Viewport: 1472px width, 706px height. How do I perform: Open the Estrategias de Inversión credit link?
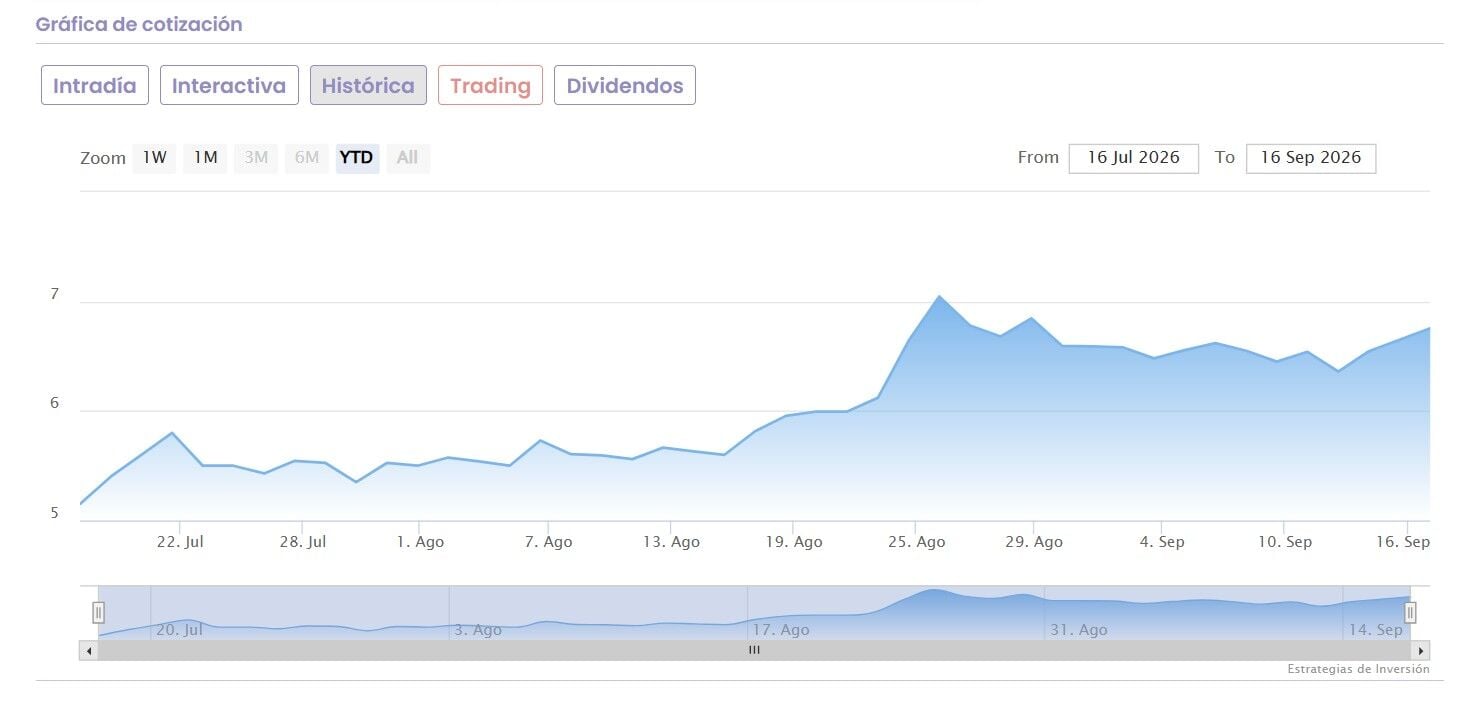pyautogui.click(x=1358, y=669)
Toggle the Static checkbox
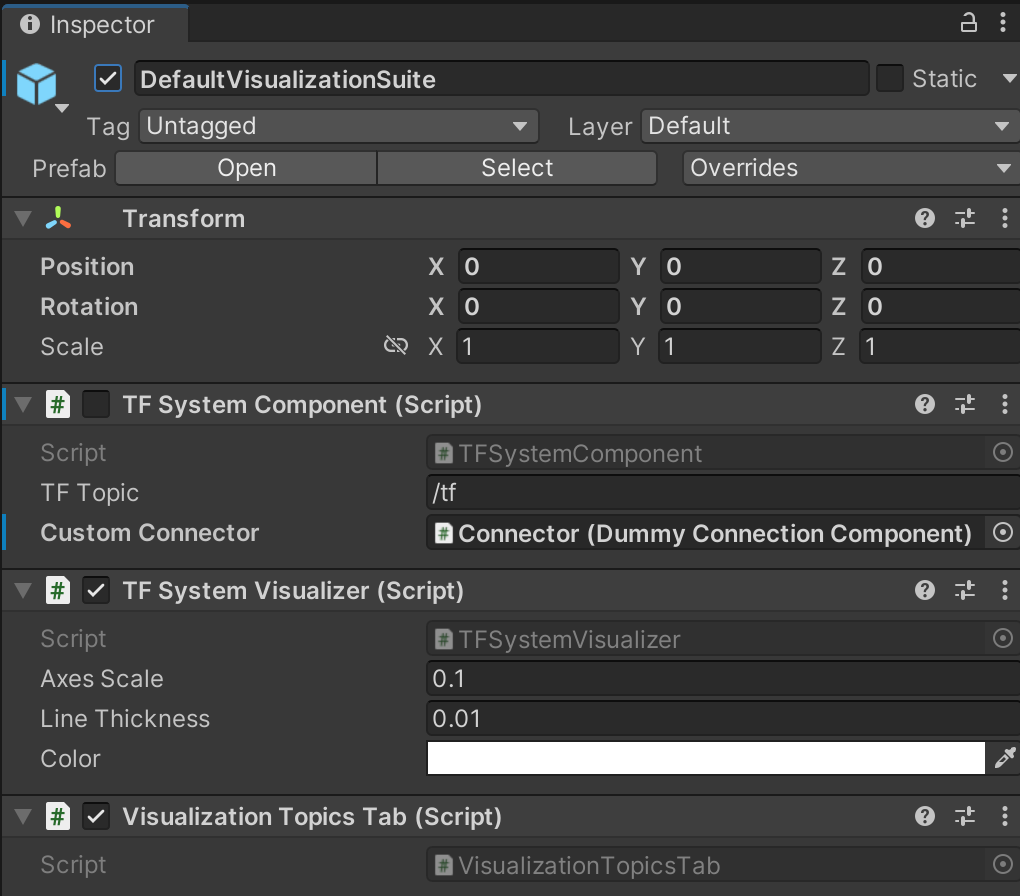Screen dimensions: 1020x896 pyautogui.click(x=890, y=79)
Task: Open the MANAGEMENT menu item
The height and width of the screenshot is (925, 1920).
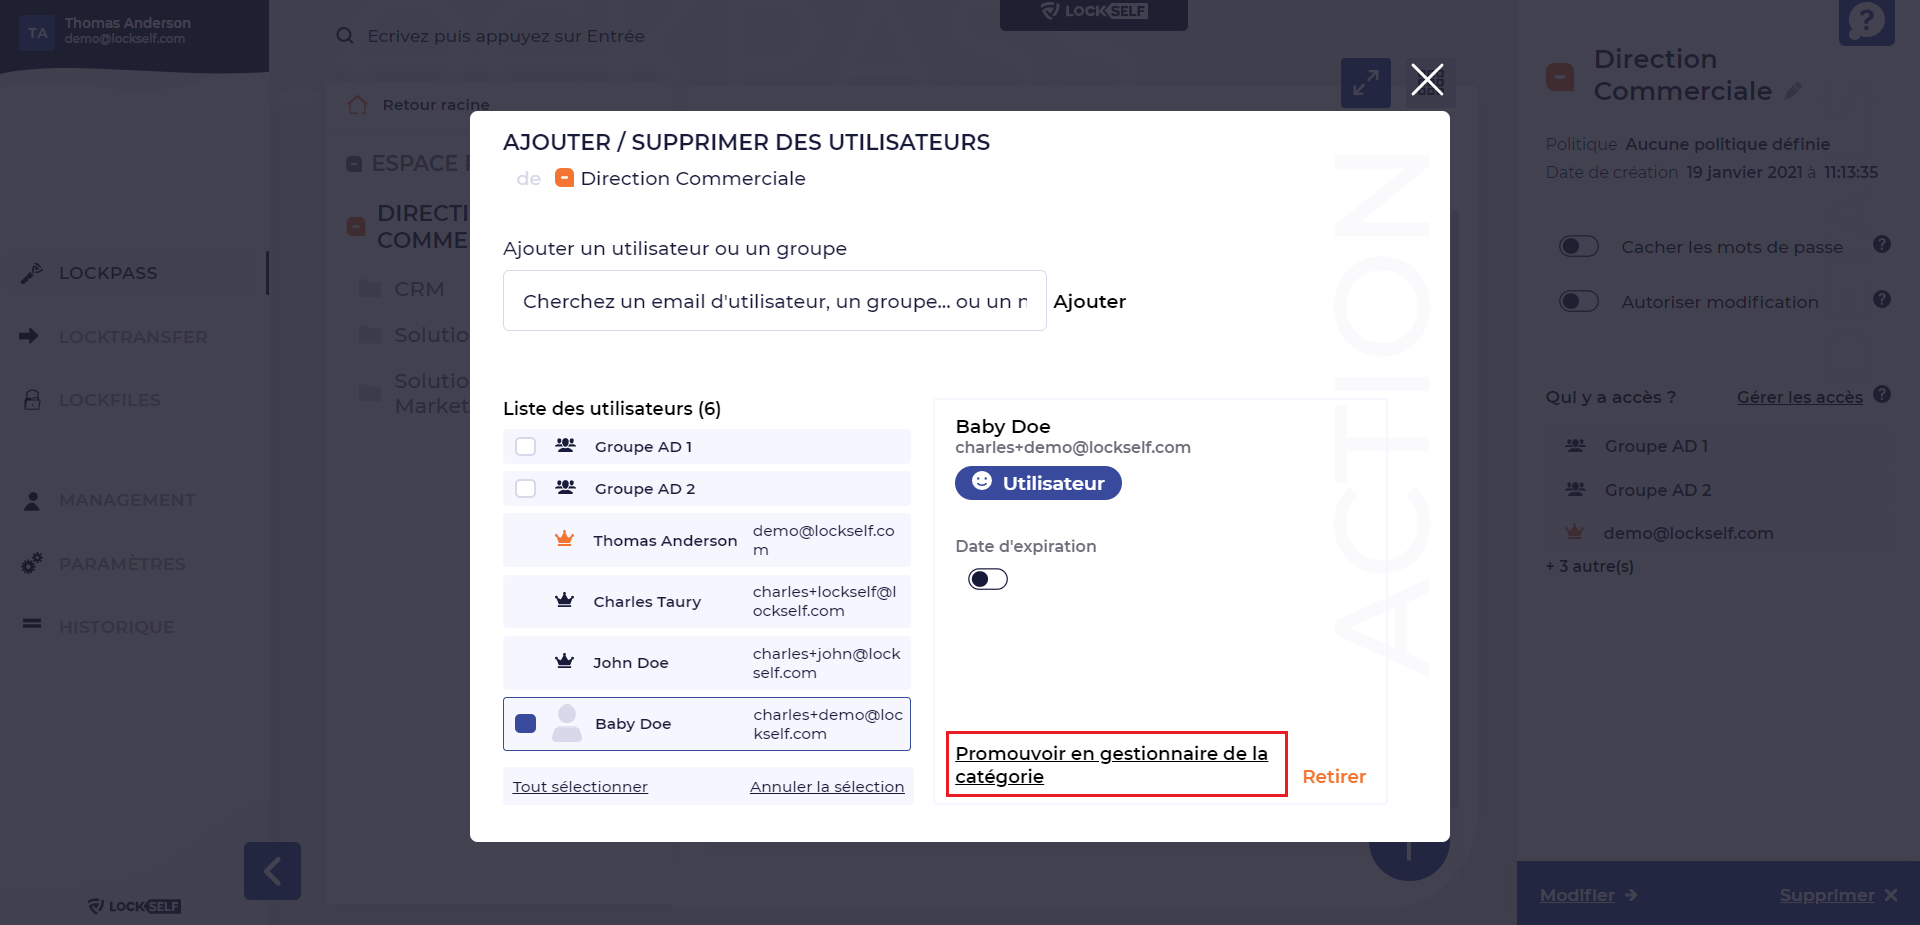Action: point(126,500)
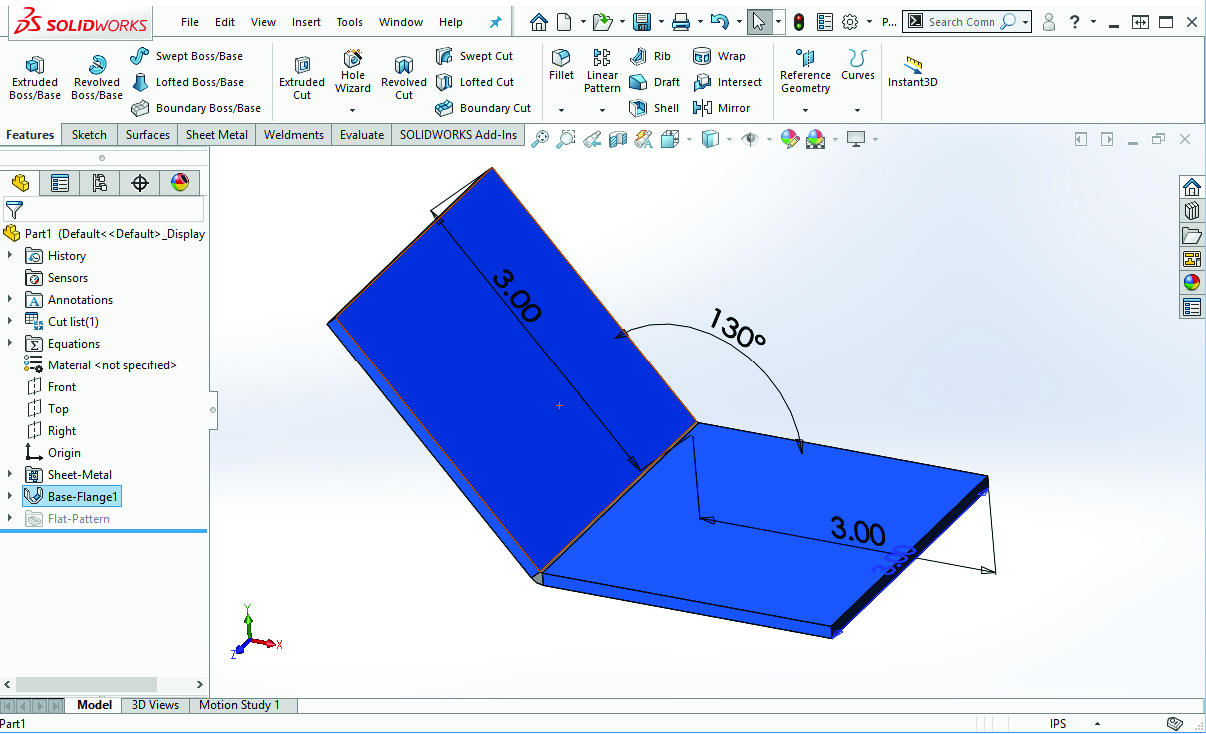
Task: Click the IPS unit system selector
Action: (1058, 722)
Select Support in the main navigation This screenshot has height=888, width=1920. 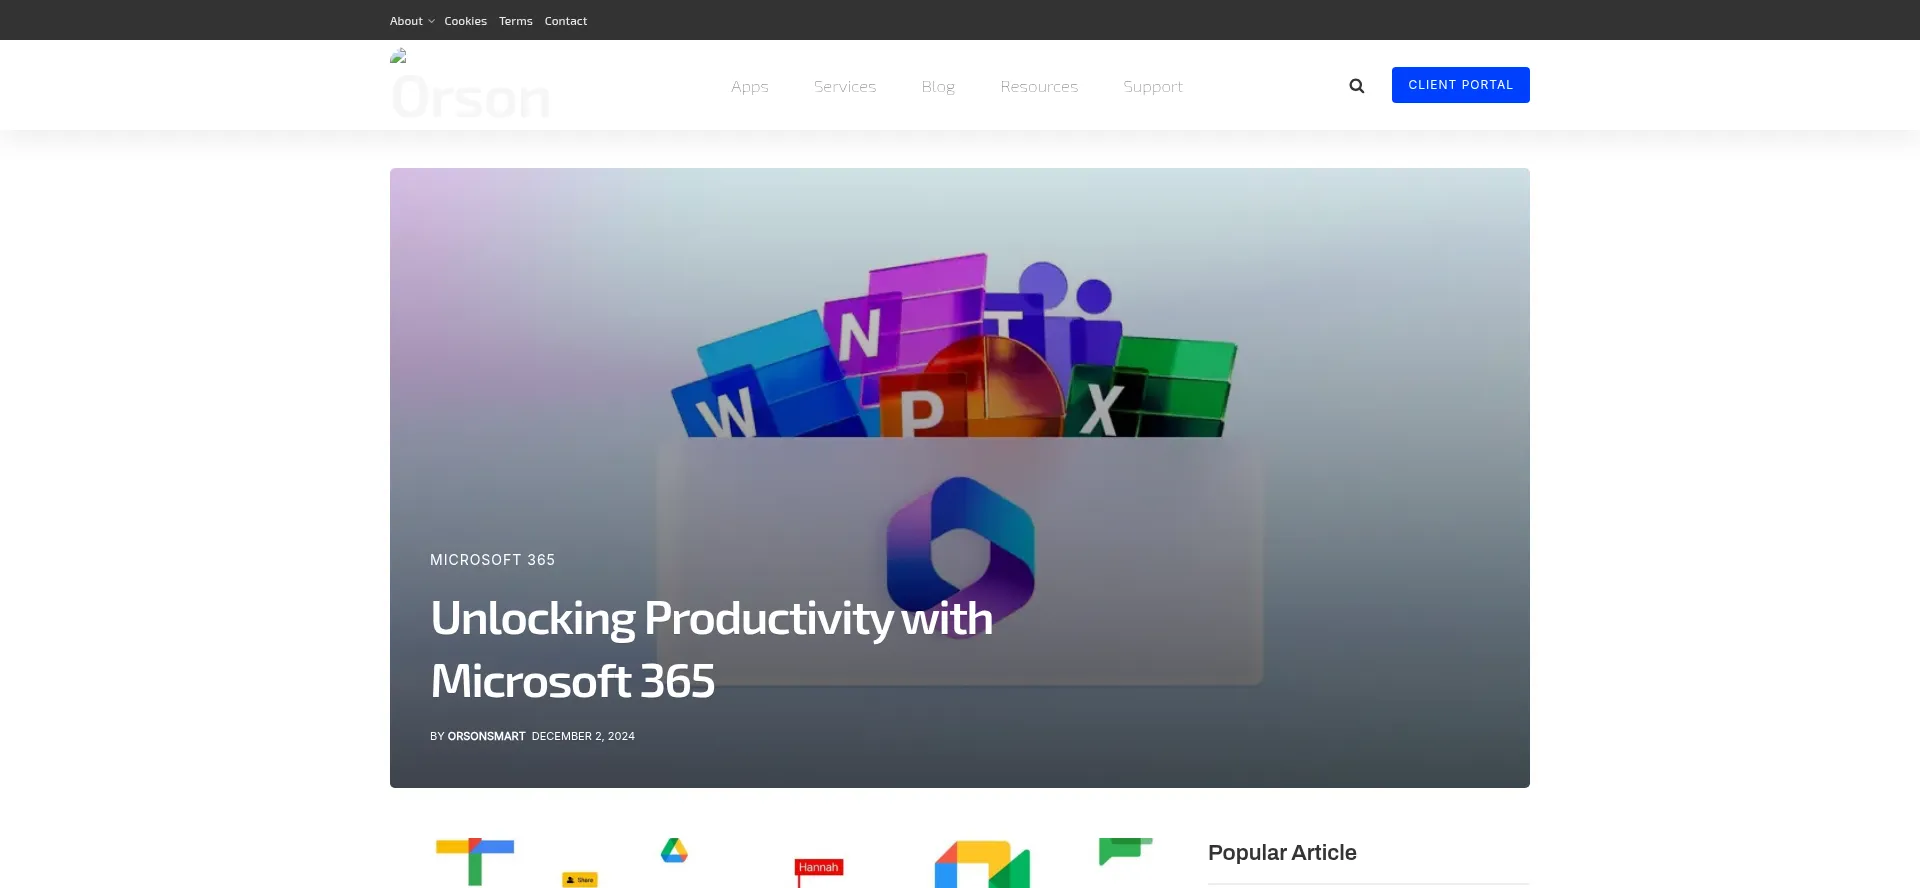tap(1152, 87)
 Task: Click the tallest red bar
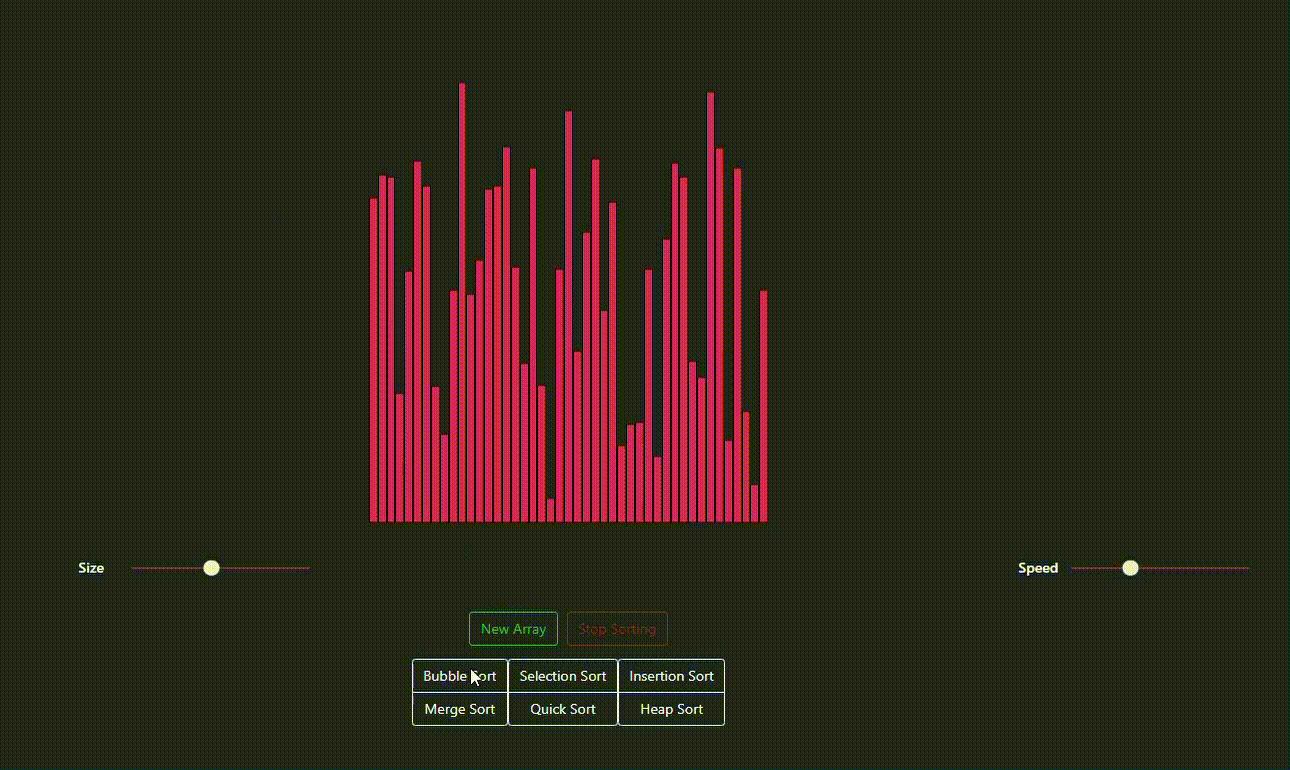461,300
::::
**PROBLEM TO SOLVE:** Return the opening line of the data above and every line after it up to and including the line that holds "Task: Open the MANAGEMENT menu item"; pictures stay out.

**REPLY TO THE TASK:**
Viewport: 1472px width, 706px height. How do I perform: Open the Estrategias de Inversión credit link?
pyautogui.click(x=1358, y=669)
Toggle the Static checkbox
Screen dimensions: 1020x896 pyautogui.click(x=890, y=79)
Task: Open the MANAGEMENT menu item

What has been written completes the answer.